## Study questions
• A. Translate this sentence from the wolverine passage into Spanish: "A wolverine will attack an animal ten times its size, chasing a moose or caribou for miles before bringing it down."
• B. Carry on the wolverine passage, picking up right after its final sentence.

## Excerpt
▬▬▬

No creature of the Far North is less beloved than the wolverine. It has none of the polar bear’s soulfulness, or the snowy owl’s spooky majesty, or even the dewy white fairy-tale mischievousness of the Arctic fox. The wolverine is best known for unpleasantness. This dog-size weasel, which grows to about 30 pounds, has daggerlike claws and jaws strong enough to tear apart a frozen moose carcass. It will eat anything, including teeth. (Its scientific name is Gulo gulo, from the Latin for “glutton.”) In some cultures it’s known as a “skunk bear,” for the odious anal secretion it uses to mark its territory. And yet, from certain angles, with its snowshoe paws and a face like a bear cub’s, it can appear cuddly. It is not. A wolverine will attack an animal ten times its size, chasing a moose or caribou for miles before bringing it down. “They’re just a vicious piece of muscle,” says Qaiyaan Harcharek, an Inupiat hunter in Utqiagvik, on Alaska’s Arctic coast. “Even the bears don’t mess with them little guys.”

▬▬▬

## Recorded information
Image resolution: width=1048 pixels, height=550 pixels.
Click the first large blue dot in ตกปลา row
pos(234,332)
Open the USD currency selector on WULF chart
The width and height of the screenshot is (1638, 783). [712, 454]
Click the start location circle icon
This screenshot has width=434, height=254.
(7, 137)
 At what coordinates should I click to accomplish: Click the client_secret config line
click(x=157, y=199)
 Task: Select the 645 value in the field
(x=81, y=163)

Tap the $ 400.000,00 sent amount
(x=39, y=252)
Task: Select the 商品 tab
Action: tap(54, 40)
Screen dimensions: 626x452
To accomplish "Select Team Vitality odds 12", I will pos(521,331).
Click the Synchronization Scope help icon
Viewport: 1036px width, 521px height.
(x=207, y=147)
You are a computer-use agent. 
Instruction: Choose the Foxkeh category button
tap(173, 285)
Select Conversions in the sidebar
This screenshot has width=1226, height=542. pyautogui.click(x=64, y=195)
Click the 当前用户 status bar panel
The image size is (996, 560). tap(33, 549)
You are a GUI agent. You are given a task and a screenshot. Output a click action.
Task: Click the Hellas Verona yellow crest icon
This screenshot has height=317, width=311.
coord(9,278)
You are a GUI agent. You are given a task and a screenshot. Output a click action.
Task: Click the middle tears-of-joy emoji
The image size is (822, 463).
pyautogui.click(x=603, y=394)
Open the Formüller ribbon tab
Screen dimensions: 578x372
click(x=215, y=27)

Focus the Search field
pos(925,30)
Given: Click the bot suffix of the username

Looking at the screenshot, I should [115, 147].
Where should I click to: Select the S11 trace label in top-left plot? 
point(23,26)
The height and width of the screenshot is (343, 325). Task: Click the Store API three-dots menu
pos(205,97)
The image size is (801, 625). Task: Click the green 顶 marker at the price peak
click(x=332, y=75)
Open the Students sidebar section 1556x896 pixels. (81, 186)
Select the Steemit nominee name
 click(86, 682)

▬▬▬

## Responses in order
• A. Un glotón atacará a un animal diez veces más grande que él, persiguiendo a un alce o a un caribú durante millas antes de derribarlo.

• B.
Wolverines were once relatively common in the contiguous United States, but trapping and habitat loss have shrunk populations to just 300 or so animals, now mostly confined to the Cascades and Northern Rockies. Arctic populations are thought to be healthier, but the animal’s furtive nature and the vast area each one covers pose a challenge to scientists. “The effort you have to put into finding enough of them to make reasonable conclusions about the population is considerable,” says Tom Glass, a field biologist with the Wildlife Conservation Society, or WCS, which is conducting a comprehensive field study of Arctic wolverines.
From low-flying airplanes over Alaska’s North Slope, the researchers have observed that wolverines live “pretty much everywhere,” says Martin Robards, of the WCS. Dozens of wolverines trapped on the tundra by researchers and outfitted with satellite collars are revealing how the animals live. A typical day might include a 12-hour nap in a snow den, followed by 12 hours of nearly ceaseless running to find food, covering as many as 25 miles or more. Several females live within the territory of a single male, which patrols a range of 800 square miles, two-thirds the size of Rhode Island. Scientists are also testing for diseases and parasites by studying wolverines killed by indigenous hunters, whose subsistence communities prize wolverines for their durable, moisture-wicking fur, a traditional lining for winter parkas.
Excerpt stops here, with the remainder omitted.